В том-то и состоит трагедия, что где-то на путях истории еврейский элемент был вытеснен из Церкви и заглох. А в синагогах для евреев, веровавших в Иисуса как в Мессию, не было места. Позади нас 1600 лет, в течение которых быть евреем означало не быть христианином и наоборот: быть христианином означало не быть евреем. Только совсем недавно ситуация изменилась. И церковь, и синагоги лишились своей монополии. Для евреев и христиан стало возможным жить и веровать, следуя Новому Завету. Теперь еврей может оставаться евреем и веровать в Иисуса, а христиане готовы согласиться с наличием особого пути еврейских братьев, и сестер.

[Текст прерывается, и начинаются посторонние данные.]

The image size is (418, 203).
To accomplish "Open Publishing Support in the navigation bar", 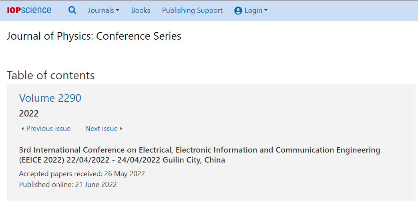I will 192,10.
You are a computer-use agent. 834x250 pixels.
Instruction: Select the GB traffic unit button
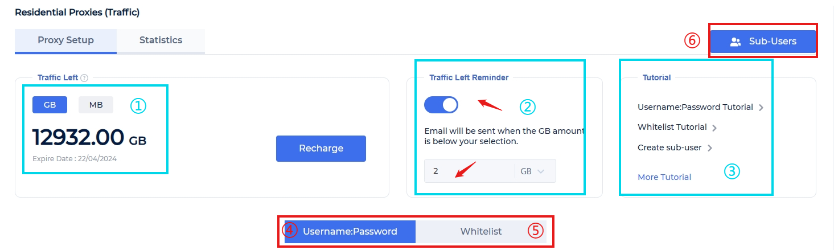(50, 105)
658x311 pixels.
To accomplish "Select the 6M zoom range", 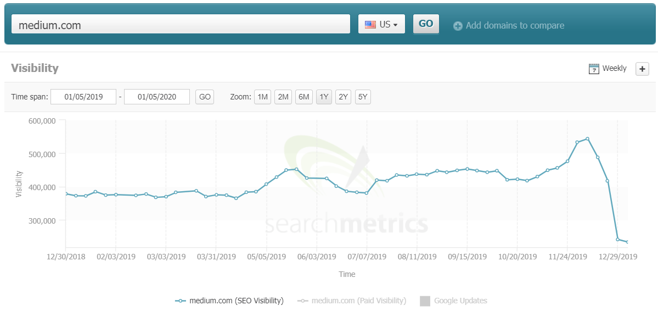I will click(303, 97).
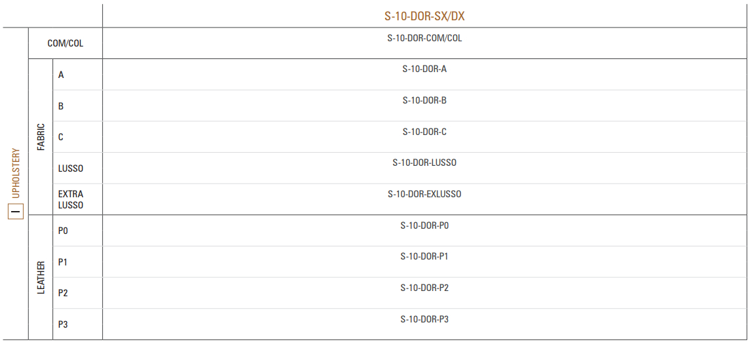Select the S-10-DOR-COM/COL code
Viewport: 755px width, 350px height.
point(424,38)
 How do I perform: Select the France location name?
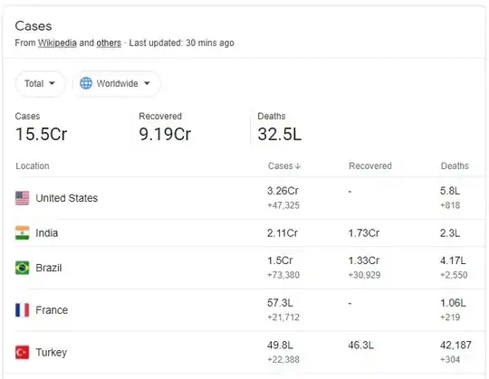(52, 310)
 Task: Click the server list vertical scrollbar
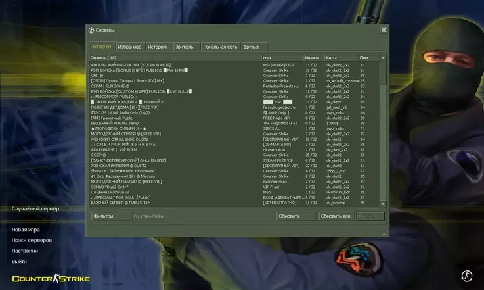click(383, 135)
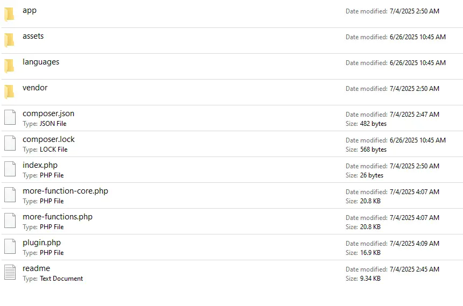Select the readme text document icon
This screenshot has height=306, width=463.
pyautogui.click(x=10, y=273)
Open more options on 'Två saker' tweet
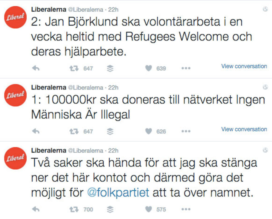The image size is (272, 219). pyautogui.click(x=186, y=210)
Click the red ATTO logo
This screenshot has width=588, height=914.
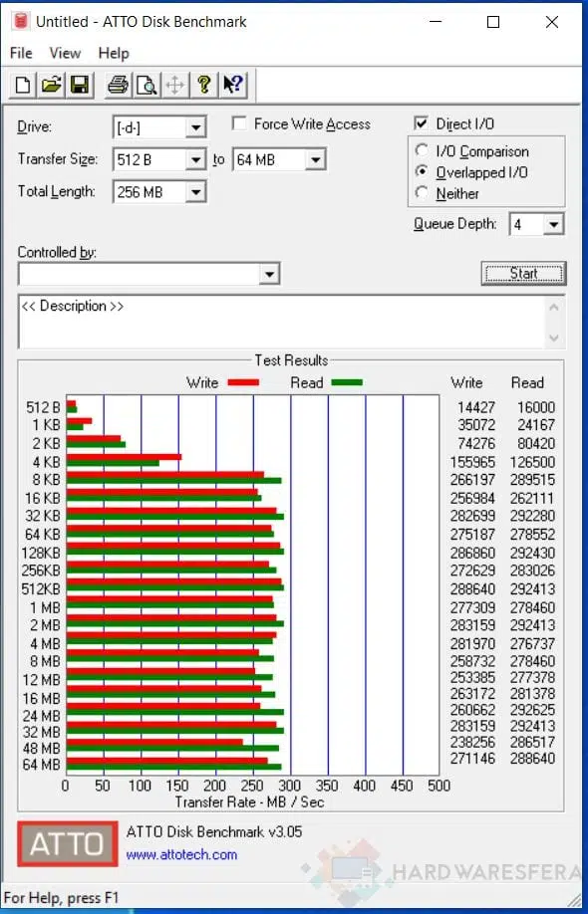coord(68,843)
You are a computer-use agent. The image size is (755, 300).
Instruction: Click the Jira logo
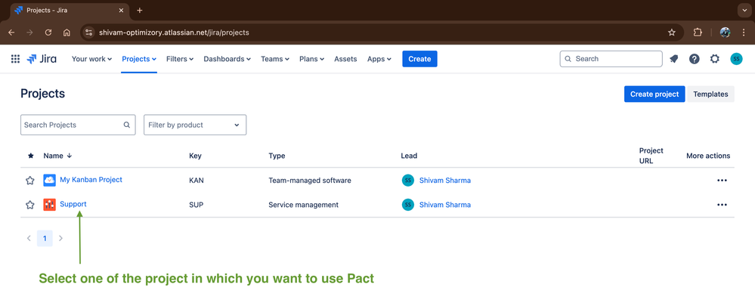[x=42, y=59]
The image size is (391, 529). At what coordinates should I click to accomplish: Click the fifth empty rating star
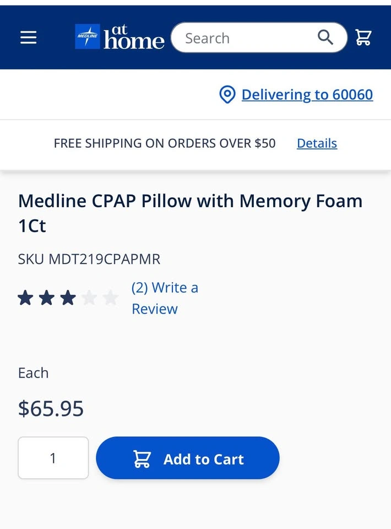coord(111,298)
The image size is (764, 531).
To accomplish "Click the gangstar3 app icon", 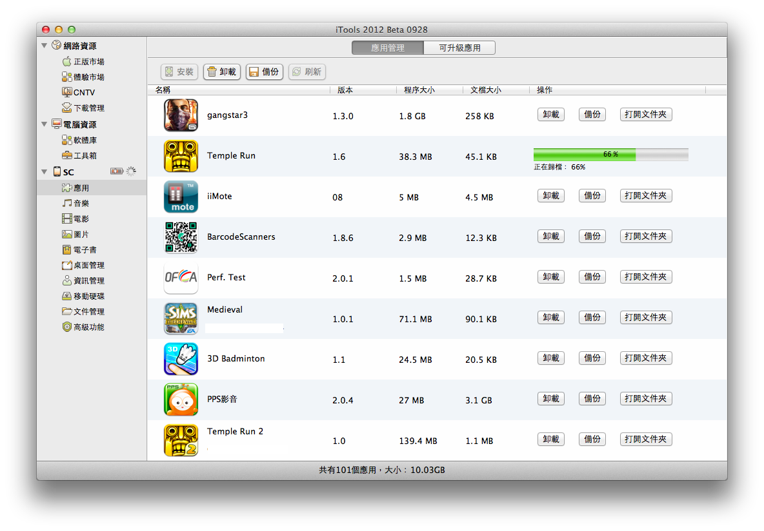I will pyautogui.click(x=181, y=115).
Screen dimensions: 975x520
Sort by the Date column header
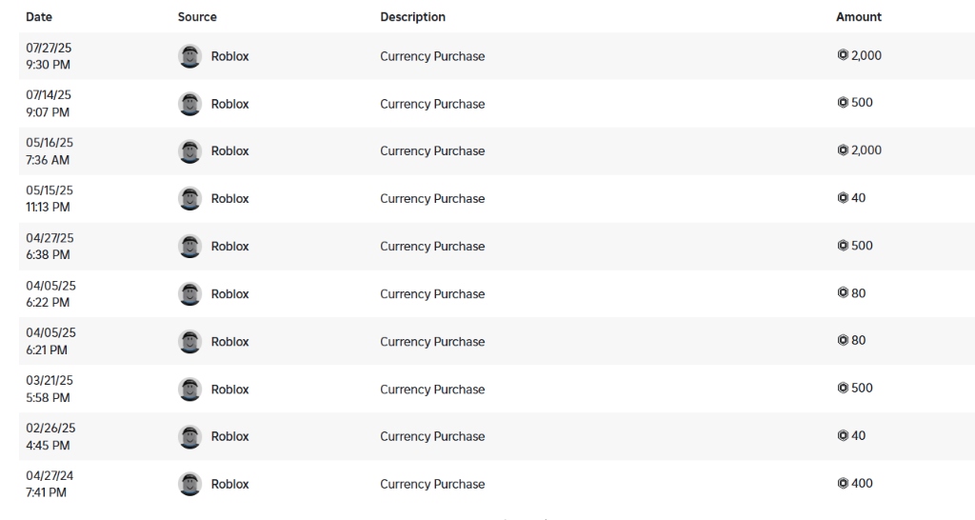[x=39, y=17]

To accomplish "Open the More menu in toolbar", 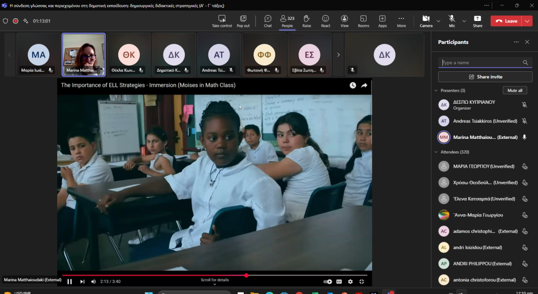I will coord(401,21).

Мало кто из евреев смог найти в стране, из которой они прибыли, будь то Америка, Швеция или Голландия, место, где они могли бы выражать свою веру по-еврейски. Здесь, в Израиле, мы постепенно к этому приходим. Мы возрастаем в количестве. Трудно установить, сколько в нашей стране мессианских евреев, так как большинство общин — смешанного характера. Некоторые группы состоят наполовину (или даже меньше) из евреев. Предположительно таковых насчитывается полторы тысячи, рассеянных по 30 — 33 общинам. Если считать, что в каждой общине в среднем по 50 евреев, то получим обще количество верующих евреев — около 1500 или, может быть, 2000 человек.
Но Бог никогда не придает значения количеству. Мы знаем, что в верхней горнице было всего 12 человек, и если бы мы имели хотя бы каплю их рвения, то могли бы совершать великие дела.

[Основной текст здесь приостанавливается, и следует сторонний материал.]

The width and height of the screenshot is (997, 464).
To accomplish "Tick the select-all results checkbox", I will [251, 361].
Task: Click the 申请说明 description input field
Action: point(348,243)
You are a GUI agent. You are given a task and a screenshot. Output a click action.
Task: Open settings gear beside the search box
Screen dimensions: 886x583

До 1970 года многие евреи вели двойной образ жизни. О том, что они верующие, знали только их семьи и члены общины; они держали это в тайне от окружающих. В Израиле еще было много нищеты, и многие жили на пособие. Поэтому им было трудно заявить себя верующими.
Когда мы приехали сюда 29 лет назад, среди верующих евреев почти не имелось таких, которые бы родились здесь. Все были приезжие. Мы страдали комплексом подполья, развившимся из-за того, что не было общин, в которых бы говорили на иврите. В одном из первых собраний, на котором я присутствовал в 1963 году, участвовало 30 человек, говоривших на семи языках! Возникла молодежная группа, но многие молодые люди не смогли выдержать давления, которому они подвергались в школе или в армии.

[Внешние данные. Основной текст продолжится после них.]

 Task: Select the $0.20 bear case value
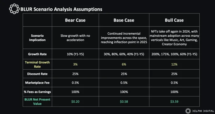click(x=75, y=102)
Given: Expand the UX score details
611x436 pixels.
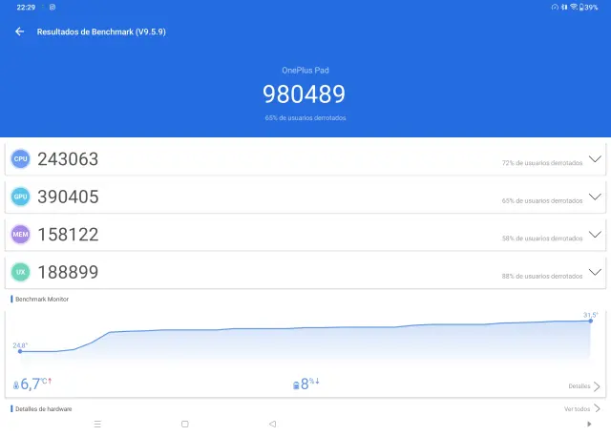Looking at the screenshot, I should pos(596,273).
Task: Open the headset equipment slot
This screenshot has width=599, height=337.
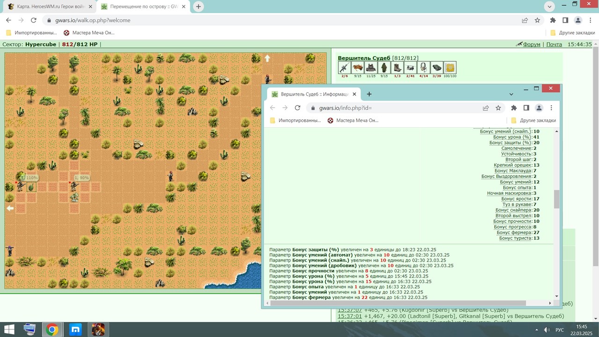Action: [x=424, y=67]
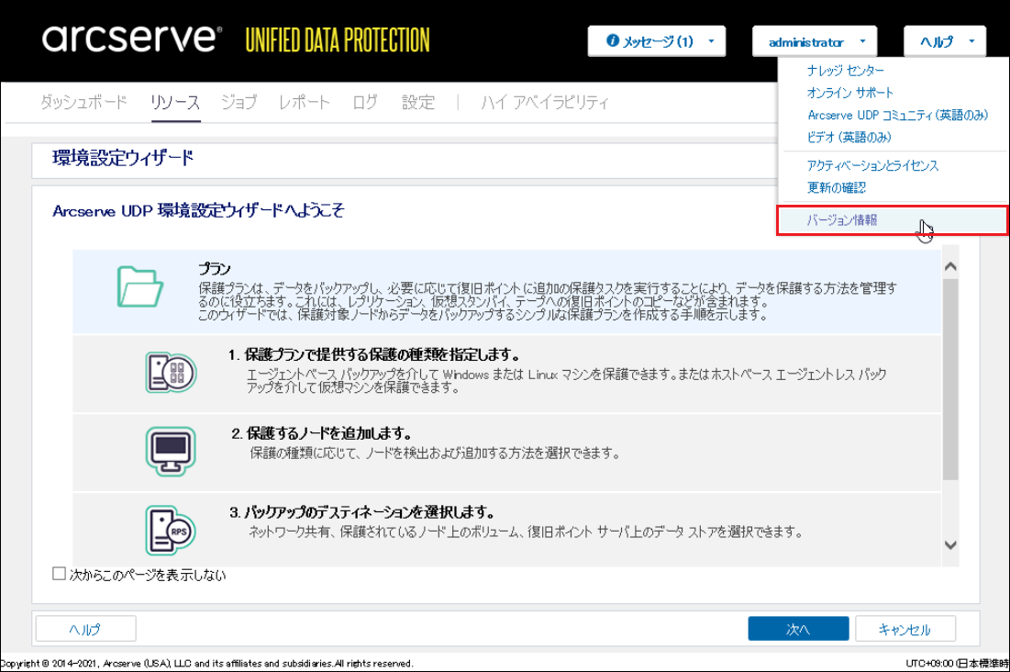Open the ジョブ tab
This screenshot has height=672, width=1010.
239,102
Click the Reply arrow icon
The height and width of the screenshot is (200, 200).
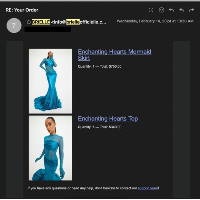[x=172, y=10]
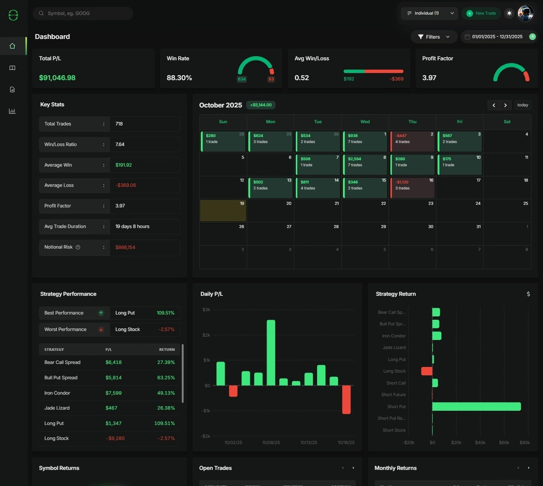Select the analytics bar chart icon

pyautogui.click(x=12, y=111)
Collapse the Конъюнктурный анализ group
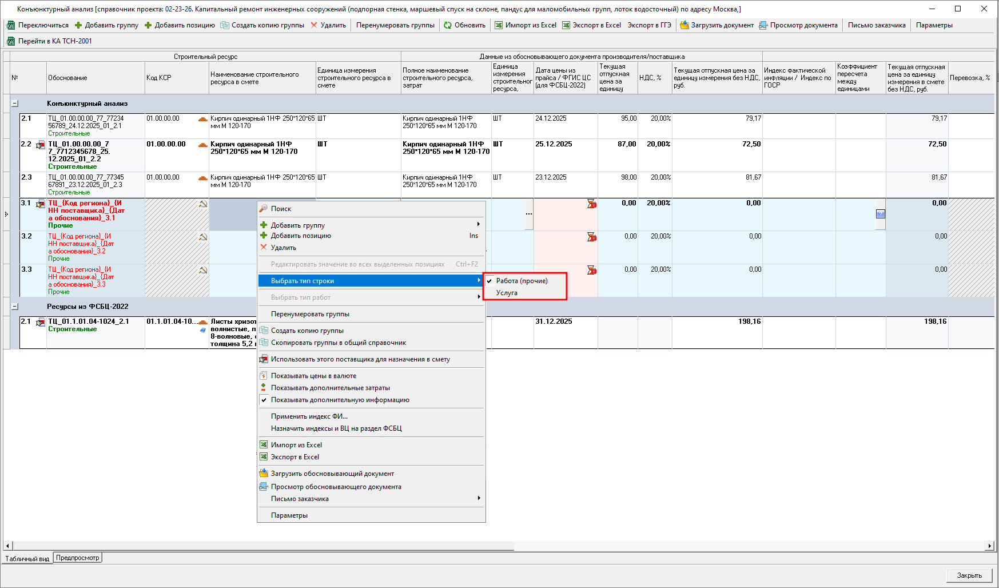The height and width of the screenshot is (588, 999). coord(15,104)
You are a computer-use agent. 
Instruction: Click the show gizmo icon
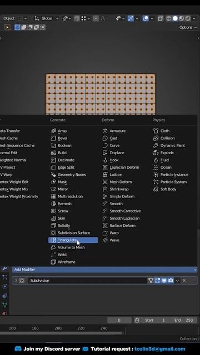131,18
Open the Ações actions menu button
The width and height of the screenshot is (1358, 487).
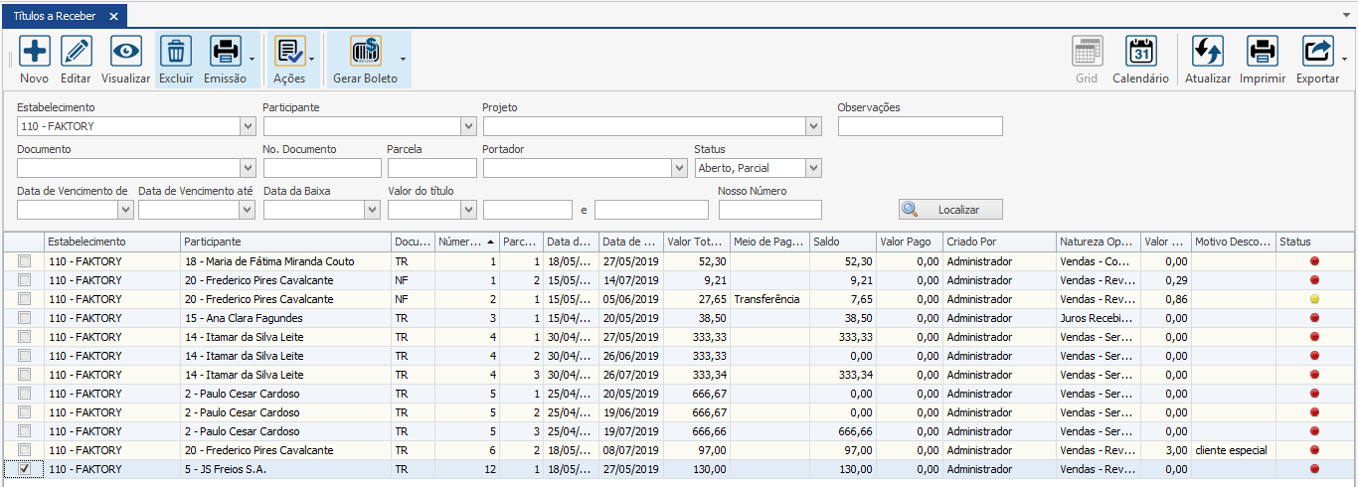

Затем возникла проблема песнопений. Все наши песни, которые мы пели, были переведенными на иврит христианскими протестантскими гимнами. Мы нуждались в собственных песнопениях.
Первая по-настоящему автономная община в этой стране основана в сентябре 1969 года. С тех пор у нее появилось много последователей. Мы начали организовывать молодежные лагеря для верующих второго и третьего поколения, у нас уже имеется двести новых еврейских песен местного происхождения, а в 1989 году в Первой конференции обновленного израильского мессианского союза приняло участие сто делегатов. Мы начали общественную евангелизацию, особенно в Хайфе и Тель-Авиве. В Иерусалиме это осуществить труднее.
Под водительством Святого Духа мы должны создать нечто подлинно еврейское и в то же время мессианское. Бог поставил нас в положение, когда мы не можем пользоваться проторенными путями. Методы евангелизации, применяемые во всем мире, здесь не срабатывают. Приемы, способствующие росту общины, успешно принявшиеся где-то в другом месте, здесь бесполезны.
Бог защитит нас от того, чтобы мы превратились в секту с которой остальное население страны не хочет иметь ничего общего. Движение мессианских евреев родилось от Бога и может принести плоды в полной мере лишь с Божьей помощью.
Бог основал это движение, и только Он знает, куда оно приведет.